-- begin DATA PROVIDED --
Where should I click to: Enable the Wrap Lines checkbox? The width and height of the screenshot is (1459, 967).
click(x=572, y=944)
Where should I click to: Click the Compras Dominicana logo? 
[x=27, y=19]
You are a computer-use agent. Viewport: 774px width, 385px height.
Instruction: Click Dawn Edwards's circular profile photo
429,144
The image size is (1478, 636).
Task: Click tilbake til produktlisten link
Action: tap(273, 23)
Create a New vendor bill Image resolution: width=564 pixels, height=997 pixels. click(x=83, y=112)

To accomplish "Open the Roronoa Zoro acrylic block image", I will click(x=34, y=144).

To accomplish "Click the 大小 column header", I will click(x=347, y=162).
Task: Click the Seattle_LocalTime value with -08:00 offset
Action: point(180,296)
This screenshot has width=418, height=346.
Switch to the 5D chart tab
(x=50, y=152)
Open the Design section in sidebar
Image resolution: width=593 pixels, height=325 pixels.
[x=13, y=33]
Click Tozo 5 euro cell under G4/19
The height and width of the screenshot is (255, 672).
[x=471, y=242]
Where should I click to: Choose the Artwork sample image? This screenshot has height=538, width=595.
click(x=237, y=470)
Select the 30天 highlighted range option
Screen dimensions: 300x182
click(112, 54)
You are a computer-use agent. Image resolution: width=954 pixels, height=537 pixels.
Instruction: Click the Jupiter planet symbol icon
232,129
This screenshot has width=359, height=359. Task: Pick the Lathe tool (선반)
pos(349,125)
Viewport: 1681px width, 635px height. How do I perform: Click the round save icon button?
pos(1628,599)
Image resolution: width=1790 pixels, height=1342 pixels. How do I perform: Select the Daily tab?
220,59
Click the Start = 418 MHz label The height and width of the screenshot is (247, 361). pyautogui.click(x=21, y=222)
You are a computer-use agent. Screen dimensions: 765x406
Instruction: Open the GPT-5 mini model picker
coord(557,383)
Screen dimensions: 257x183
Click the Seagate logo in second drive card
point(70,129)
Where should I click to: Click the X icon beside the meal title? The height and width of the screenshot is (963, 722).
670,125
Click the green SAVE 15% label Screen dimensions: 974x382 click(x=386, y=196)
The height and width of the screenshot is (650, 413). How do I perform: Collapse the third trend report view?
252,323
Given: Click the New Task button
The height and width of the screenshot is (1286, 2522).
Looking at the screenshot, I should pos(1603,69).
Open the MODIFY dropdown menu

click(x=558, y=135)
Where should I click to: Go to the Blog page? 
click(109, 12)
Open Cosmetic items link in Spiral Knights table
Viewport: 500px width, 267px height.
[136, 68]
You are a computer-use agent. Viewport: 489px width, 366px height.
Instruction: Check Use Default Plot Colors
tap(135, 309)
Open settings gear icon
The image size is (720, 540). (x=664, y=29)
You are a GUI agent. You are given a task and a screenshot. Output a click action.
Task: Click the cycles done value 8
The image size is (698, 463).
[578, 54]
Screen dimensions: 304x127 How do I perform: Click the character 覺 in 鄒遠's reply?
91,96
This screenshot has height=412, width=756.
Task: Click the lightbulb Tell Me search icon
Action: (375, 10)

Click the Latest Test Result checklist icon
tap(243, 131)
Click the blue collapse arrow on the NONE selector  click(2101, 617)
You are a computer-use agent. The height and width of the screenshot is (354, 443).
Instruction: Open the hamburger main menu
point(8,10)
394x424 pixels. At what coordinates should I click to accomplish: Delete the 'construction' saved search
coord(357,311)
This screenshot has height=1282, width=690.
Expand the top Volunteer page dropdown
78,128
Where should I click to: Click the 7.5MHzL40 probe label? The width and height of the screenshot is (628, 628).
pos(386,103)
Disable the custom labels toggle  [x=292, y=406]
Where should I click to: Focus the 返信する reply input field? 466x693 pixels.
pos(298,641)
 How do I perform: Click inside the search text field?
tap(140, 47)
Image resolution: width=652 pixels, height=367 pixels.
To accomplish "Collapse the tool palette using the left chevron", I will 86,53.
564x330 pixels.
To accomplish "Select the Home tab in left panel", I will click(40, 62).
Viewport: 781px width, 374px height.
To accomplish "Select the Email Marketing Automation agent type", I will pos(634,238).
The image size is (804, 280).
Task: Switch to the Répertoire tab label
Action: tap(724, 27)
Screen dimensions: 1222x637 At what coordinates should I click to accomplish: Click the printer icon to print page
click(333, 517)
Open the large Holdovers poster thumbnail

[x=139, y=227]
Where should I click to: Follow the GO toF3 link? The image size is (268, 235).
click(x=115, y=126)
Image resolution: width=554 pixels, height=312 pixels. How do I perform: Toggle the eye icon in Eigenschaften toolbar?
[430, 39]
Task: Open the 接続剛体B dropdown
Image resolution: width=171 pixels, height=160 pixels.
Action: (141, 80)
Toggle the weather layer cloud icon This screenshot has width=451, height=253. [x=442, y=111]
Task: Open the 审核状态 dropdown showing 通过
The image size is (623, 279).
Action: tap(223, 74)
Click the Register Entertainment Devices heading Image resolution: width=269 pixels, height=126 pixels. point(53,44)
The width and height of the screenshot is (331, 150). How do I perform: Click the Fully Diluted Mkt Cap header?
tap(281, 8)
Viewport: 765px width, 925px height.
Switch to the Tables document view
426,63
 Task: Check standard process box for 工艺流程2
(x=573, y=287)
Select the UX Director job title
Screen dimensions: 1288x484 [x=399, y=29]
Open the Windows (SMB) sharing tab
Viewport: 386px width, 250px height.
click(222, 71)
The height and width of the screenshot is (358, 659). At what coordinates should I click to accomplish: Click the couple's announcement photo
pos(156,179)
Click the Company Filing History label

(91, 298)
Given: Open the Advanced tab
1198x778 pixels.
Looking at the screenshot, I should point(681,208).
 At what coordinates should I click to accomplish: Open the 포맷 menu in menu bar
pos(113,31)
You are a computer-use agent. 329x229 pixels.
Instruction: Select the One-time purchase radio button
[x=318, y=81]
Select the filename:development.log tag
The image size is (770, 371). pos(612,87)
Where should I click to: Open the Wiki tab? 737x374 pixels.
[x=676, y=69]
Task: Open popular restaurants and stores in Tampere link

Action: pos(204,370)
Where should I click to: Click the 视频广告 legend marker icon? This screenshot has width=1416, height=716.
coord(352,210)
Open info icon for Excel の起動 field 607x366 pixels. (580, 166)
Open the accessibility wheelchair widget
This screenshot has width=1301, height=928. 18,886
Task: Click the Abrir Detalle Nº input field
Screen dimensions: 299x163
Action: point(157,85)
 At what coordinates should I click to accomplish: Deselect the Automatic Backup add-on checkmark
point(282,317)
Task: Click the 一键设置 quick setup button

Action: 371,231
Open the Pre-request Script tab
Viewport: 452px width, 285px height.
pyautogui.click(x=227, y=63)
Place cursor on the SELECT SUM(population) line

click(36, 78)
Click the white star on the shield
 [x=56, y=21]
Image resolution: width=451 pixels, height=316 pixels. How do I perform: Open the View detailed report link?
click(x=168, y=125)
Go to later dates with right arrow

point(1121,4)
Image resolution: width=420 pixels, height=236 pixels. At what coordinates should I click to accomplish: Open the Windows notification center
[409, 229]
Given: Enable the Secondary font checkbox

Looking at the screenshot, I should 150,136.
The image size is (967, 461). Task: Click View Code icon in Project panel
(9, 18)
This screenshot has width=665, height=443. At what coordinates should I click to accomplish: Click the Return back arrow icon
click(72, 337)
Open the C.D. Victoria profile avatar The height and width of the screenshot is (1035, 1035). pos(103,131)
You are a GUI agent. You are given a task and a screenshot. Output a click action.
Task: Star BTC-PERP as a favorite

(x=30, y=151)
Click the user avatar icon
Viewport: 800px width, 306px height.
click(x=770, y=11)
-- end DATA PROVIDED --
Express the rows starting at the line that contains "Click the blue" and ending at the line that contains "[x=139, y=227]" as a JSON list of strings, one string per line, leaving out blank lines.

__THE REPLY__
[
  "Click the blue collapse arrow on the NONE selector  click(2101, 617)",
  "You are a computer-use agent. The height and width of the screenshot is (354, 443).",
  "Instruction: Open the hamburger main menu",
  "point(8,10)",
  "394x424 pixels. At what coordinates should I click to accomplish: Delete the 'construction' saved search",
  "coord(357,311)",
  "This screenshot has height=1282, width=690.",
  "Expand the top Volunteer page dropdown",
  "78,128",
  "Where should I click to: Click the 7.5MHzL40 probe label? The width and height of the screenshot is (628, 628).",
  "pos(386,103)",
  "Disable the custom labels toggle  [x=292, y=406]",
  "Where should I click to: Focus the 返信する reply input field? 466x693 pixels.",
  "pos(298,641)",
  " How do I perform: Click inside the search text field?",
  "tap(140, 47)",
  "Image resolution: width=652 pixels, height=367 pixels.",
  "To accomplish \"Collapse the tool palette using the left chevron\", I will 86,53.",
  "564x330 pixels.",
  "To accomplish \"Select the Home tab in left panel\", I will click(40, 62).",
  "Viewport: 781px width, 374px height.",
  "To accomplish \"Select the Email Marketing Automation agent type\", I will pos(634,238).",
  "The image size is (804, 280).",
  "Task: Switch to the Répertoire tab label",
  "Action: tap(724, 27)",
  "Screen dimensions: 1222x637 At what coordinates should I click to accomplish: Click the printer icon to print page",
  "click(333, 517)",
  "Open the large Holdovers poster thumbnail",
  "[x=139, y=227]"
]